Baulazos: el método de selección a evitar

Lo de "huelen a baúl" es apenas el síntoma. La enfermedad es un método de selección de candidaturas que en Morena ha privilegiado a perfiles con seguidores,

Hay escándalos que se disuelven en un par de días de indignación digital y hay otros que exhiben algo más profundo: la reputación. El de Nayeli Salvatori y Graciela Palomares es de los segundos. No se trata solo de un chiste de mal gusto sobre adultos mayores grabado para un podcast; se trata de dos diputadas locales de Morena en Puebla que, entre risas, ridiculizaron a un sector social, pero que indignó al doble a una población que no se siente representada por ellas.

Luego ensayaron una disculpa envuelta en el argumento más gastado de la política mexicana: "fue libertad de expresión", "me sacaron de contexto", "hay una narrativa en mi contra", “lo politizaron”. La realidad es que cualquier persona con un mínimo de sentido común habría evitado antes de subirlos a YouTube, no después de que se hicieran virales.

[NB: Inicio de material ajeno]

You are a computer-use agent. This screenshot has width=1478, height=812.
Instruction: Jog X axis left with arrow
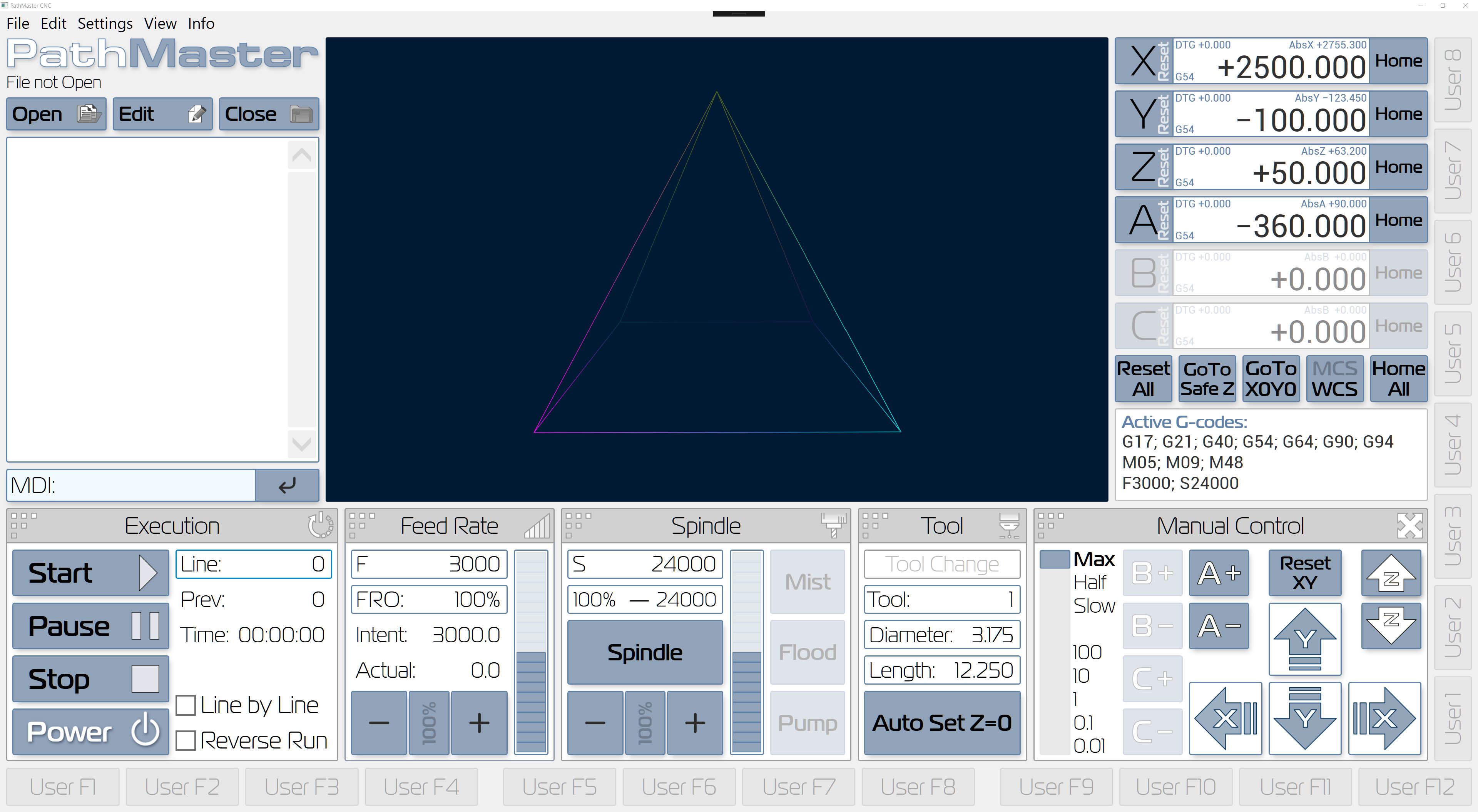pyautogui.click(x=1225, y=718)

Lo de "huelen a baúl" es apenas el síntoma. La enfermedad es un método de selección de candidaturas que en Morena ha privilegiado a perfiles con seguidores, con presencia en redes, con capacidad de generar clics, pero con muy poco que mostrar en materia de trabajo legislativo o gestión pública. Los eligen por popularidad y los gobierna con improvisación.

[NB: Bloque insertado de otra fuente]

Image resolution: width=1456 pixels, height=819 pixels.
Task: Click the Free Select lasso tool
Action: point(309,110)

Puebla va a elecciones intermedias en 2027 y ahí está la lección que Morena ojalá ya haya aprendido, al menos en Puebla. Y es que en medio de la polémica no ha faltado quien se suba al escándalo ajeno para hacerse notar, ahí aparece Sergio Mayer, siempre disponible para la frase indignada y la entrevista de pasillo.

Vale la pena recordarle que su propio paso por la política ha sido el ejemplo de un perfil de farándula que encontró en los cargos públicos un sueldo seguro con resultados legislativos que nunca estuvieron a la altura de los reflectores, mucho menos de los habitantes de sus distritos, al igual que las hoy señaladas. Pero criticar el "baulazo" ajeno resulta más cómodo que hacer un balance del propio desempeño.

Mientras tanto, otros que también deberían tener algo que decir por su cercanía con las diputadas, simplemente hoy ya no aparecen, ni aparecerán o ¿alguien ya vio a Andrés Villegas y a Roberto Zatarain dar postura sobre el escándalo como en el pasado?

Lo sano, lo que un partido con mínima autocrítica haría, es retirar cualquier respaldo futuro a Salvatori y a Palomares y que ambas paguen el costo político de este episodio en la puerta de sus aspiraciones, no en un comunicado de prensa ni en un video. Que 2027 las encuentre fuera de cualquier lista, fuera de cualquier posición de relevancia, como recordatorio de que la política no es un podcast.

Puebla merece candidaturas elegidas con criterio, no con algoritmo. Y Morena, si de verdad quiere evitar el próximo "baulazo", tendría que empezar por enterrar políticamente a quienes ya demostraron que no entendieron para qué se les dio el cargo.